Przedstawiciele Polkomtela (operatora sieci Plus GSM) na wczorajszej konferencji prasowej nie chcieli ujawnić, ile kosztowało firmę uruchomienie nowej usługi. - Wydamy tyle pieniędzy, ile będzie potrzeba - odpowiedział Thomas Eberle, dyrektor ds. technicznych Polkomtela. - Mówimy o setkach milionów dolarów - uzupełnił Jarosław Pachowski, prezes spółki.
Dostawcą infrastruktury, która pozwoliła na zaoferowanie usług UMTS w Warszawie, była Nokia. Trwa przetarg na wybór dostawcy infrastruktury dla pozostałych lokalizacji. Decyzje w tej sprawie zostaną podjęte do końca tego roku. - Na krótkiej liście są Nokia, Siemens i Ericsson - ujawnił J. Pachowski.

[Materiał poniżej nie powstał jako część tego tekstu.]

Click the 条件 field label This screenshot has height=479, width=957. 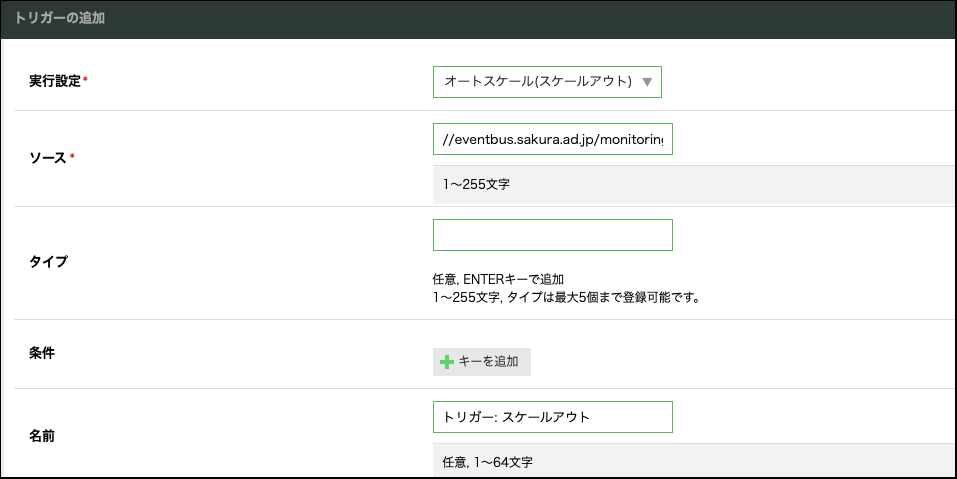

Żeby korzystać z UMTS w Plus GSM nie trzeba zawierać z firmą dodatkowych umów. Wystarczy posiadać odpowiedni telefon (w sprzedaży znalazły się na razie trzy modele). - Użytkownik nawet nie zauważy, kiedy aparat będzie się przełączał z UMTS do GPRS - zapewnili przedstawiciele Polkomtela.
Użytkownicy technologii trzeciej generacji w Plus GSM będą płacić za połączenia głosowe takie same stawki, jak w GPRS czy EGDE (określaną często mianem technologii drugiej i pół generacji). Uzyskają także możliwość realizacji telekonferencji i transmisji danych z prędkością 384 kb/s. Dla porównania, technologia GRPS pozwala na transfer z prędkością 56 kb/s, a EDGE do 236 kb/s.
Usługa UMTS na razie jest dostępna tylko w Warszawie. Umowa koncesyjna na usługi 3G zobowiązuje operatora do jej rozbudowy do końca 2007 r. w takim stopniu, żeby mogło z niej korzystać 20% Polaków. - Mogę zapewnić, że to minimum wypełnimy znacznie szybciej - podsumował J. Pachowski.